:: WHAT YOU SHOULD DO ::
An exact transcription of the data below, complete and unaltered, is the expected answer.

Segment Start: DATA SECTION

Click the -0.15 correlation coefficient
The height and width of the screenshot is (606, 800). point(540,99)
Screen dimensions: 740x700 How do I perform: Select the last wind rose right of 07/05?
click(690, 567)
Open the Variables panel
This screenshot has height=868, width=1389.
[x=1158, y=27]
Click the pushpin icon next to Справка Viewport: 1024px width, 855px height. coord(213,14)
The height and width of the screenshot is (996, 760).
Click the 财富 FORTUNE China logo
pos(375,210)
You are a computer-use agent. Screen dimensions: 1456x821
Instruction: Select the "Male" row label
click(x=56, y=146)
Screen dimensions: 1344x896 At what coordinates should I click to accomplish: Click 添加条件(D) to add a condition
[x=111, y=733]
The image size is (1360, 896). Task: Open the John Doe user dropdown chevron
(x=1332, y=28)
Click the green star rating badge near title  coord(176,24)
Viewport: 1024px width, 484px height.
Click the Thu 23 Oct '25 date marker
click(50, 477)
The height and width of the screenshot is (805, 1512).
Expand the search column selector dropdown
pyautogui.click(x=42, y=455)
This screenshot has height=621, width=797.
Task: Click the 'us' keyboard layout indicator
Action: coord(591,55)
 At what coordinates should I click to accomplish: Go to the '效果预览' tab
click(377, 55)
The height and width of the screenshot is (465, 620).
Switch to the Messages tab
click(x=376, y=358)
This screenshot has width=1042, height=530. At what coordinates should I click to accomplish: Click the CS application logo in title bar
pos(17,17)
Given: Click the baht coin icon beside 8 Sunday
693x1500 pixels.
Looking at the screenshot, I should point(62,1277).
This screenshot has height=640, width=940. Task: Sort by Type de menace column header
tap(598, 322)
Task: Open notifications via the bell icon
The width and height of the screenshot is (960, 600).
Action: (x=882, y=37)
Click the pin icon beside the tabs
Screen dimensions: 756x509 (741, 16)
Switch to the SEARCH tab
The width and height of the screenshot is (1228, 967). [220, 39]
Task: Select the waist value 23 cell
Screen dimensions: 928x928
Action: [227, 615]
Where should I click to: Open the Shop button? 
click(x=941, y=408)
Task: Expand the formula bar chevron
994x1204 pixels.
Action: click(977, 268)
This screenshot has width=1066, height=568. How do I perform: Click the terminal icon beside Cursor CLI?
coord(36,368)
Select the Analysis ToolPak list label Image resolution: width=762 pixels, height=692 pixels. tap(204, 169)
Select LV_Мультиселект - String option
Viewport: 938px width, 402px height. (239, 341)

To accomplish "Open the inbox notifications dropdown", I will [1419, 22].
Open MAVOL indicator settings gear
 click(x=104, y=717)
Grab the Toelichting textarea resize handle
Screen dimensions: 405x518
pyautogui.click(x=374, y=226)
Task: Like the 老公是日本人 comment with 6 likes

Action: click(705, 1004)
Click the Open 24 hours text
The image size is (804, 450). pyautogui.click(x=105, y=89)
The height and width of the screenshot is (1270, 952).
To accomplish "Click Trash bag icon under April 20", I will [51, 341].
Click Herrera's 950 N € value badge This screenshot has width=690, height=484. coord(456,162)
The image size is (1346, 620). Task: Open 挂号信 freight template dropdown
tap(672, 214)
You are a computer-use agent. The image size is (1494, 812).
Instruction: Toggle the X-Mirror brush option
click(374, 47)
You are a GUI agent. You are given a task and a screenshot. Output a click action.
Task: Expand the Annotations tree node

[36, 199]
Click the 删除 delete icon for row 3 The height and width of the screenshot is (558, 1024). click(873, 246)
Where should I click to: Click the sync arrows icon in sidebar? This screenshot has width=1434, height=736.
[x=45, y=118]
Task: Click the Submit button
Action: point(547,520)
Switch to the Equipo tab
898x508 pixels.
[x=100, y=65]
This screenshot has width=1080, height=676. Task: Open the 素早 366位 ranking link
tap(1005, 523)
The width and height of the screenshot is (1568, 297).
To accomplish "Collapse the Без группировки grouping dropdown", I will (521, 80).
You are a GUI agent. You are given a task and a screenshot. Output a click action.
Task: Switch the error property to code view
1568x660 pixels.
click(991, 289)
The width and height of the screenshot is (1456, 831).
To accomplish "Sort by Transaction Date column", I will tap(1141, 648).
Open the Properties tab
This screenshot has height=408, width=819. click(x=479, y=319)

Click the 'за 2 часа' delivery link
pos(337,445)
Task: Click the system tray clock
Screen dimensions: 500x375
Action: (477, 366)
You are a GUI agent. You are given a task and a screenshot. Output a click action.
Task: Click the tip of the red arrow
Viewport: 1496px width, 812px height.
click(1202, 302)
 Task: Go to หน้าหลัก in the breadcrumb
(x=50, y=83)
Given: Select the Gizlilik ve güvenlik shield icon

Segment End: DATA SECTION

:: WRITTEN SOLUTION ::
Click the -0.15 correlation coefficient
The height and width of the screenshot is (606, 800). point(540,99)
Screen dimensions: 740x700 How do I perform: Select the last wind rose right of 07/05?
click(690, 567)
Open the Variables panel
This screenshot has height=868, width=1389.
[x=1158, y=27]
Click the pushpin icon next to Справка Viewport: 1024px width, 855px height. coord(213,14)
The height and width of the screenshot is (996, 760).
Click the 财富 FORTUNE China logo
pos(375,210)
You are a computer-use agent. Screen dimensions: 1456x821
Instruction: Select the "Male" row label
click(x=56, y=146)
Screen dimensions: 1344x896 At what coordinates should I click to accomplish: Click 添加条件(D) to add a condition
[x=111, y=733]
The image size is (1360, 896). Task: Open the John Doe user dropdown chevron
(x=1332, y=28)
Click the green star rating badge near title  coord(176,24)
Viewport: 1024px width, 484px height.
Click the Thu 23 Oct '25 date marker
click(50, 477)
The height and width of the screenshot is (805, 1512).
Expand the search column selector dropdown
pyautogui.click(x=42, y=455)
This screenshot has height=621, width=797.
Task: Click the 'us' keyboard layout indicator
Action: coord(591,55)
 At what coordinates should I click to accomplish: Go to the '效果预览' tab
click(377, 55)
The height and width of the screenshot is (465, 620).
Switch to the Messages tab
click(x=376, y=358)
This screenshot has width=1042, height=530. At what coordinates should I click to accomplish: Click the CS application logo in title bar
pos(17,17)
Given: Click the baht coin icon beside 8 Sunday
693x1500 pixels.
Looking at the screenshot, I should point(62,1277).
This screenshot has height=640, width=940. Task: Sort by Type de menace column header
tap(598, 322)
Task: Open notifications via the bell icon
The width and height of the screenshot is (960, 600).
Action: (x=882, y=37)
Click the pin icon beside the tabs
Screen dimensions: 756x509 (741, 16)
Switch to the SEARCH tab
The width and height of the screenshot is (1228, 967). [220, 39]
Task: Select the waist value 23 cell
Screen dimensions: 928x928
Action: [227, 615]
Where should I click to: Open the Shop button? 
click(x=941, y=408)
Task: Expand the formula bar chevron
994x1204 pixels.
Action: click(977, 268)
This screenshot has width=1066, height=568. How do I perform: Click the terminal icon beside Cursor CLI?
coord(36,368)
Select the Analysis ToolPak list label Image resolution: width=762 pixels, height=692 pixels. tap(204, 169)
Select LV_Мультиселект - String option
Viewport: 938px width, 402px height. (239, 341)

To accomplish "Open the inbox notifications dropdown", I will [1419, 22].
Open MAVOL indicator settings gear
 click(x=104, y=717)
Grab the Toelichting textarea resize handle
Screen dimensions: 405x518
pyautogui.click(x=374, y=226)
Task: Like the 老公是日本人 comment with 6 likes

Action: click(705, 1004)
Click the Open 24 hours text
The image size is (804, 450). pyautogui.click(x=105, y=89)
The height and width of the screenshot is (1270, 952).
To accomplish "Click Trash bag icon under April 20", I will [51, 341].
Click Herrera's 950 N € value badge This screenshot has width=690, height=484. coord(456,162)
The image size is (1346, 620). Task: Open 挂号信 freight template dropdown
tap(672, 214)
You are a computer-use agent. The image size is (1494, 812).
Instruction: Toggle the X-Mirror brush option
click(374, 47)
You are a GUI agent. You are given a task and a screenshot. Output a click action.
Task: Expand the Annotations tree node

[36, 199]
Click the 删除 delete icon for row 3 The height and width of the screenshot is (558, 1024). click(873, 246)
Where should I click to: Click the sync arrows icon in sidebar? This screenshot has width=1434, height=736.
[x=45, y=118]
Task: Click the Submit button
Action: point(547,520)
Switch to the Equipo tab
898x508 pixels.
[x=100, y=65]
This screenshot has width=1080, height=676. Task: Open the 素早 366位 ranking link
tap(1005, 523)
The width and height of the screenshot is (1568, 297).
To accomplish "Collapse the Без группировки grouping dropdown", I will (521, 80).
You are a GUI agent. You are given a task and a screenshot. Output a click action.
Task: Switch the error property to code view
1568x660 pixels.
click(991, 289)
The width and height of the screenshot is (1456, 831).
To accomplish "Sort by Transaction Date column", I will tap(1141, 648).
Open the Properties tab
This screenshot has height=408, width=819. click(x=479, y=319)

Click the 'за 2 часа' delivery link
pos(337,445)
Task: Click the system tray clock
Screen dimensions: 500x375
Action: (477, 366)
You are a GUI agent. You are given a task and a screenshot. Output a click action.
Task: Click the tip of the red arrow
Viewport: 1496px width, 812px height.
click(1202, 302)
 Task: Go to หน้าหลัก in the breadcrumb
(x=50, y=83)
Given: Select the Gizlilik ve güvenlik shield icon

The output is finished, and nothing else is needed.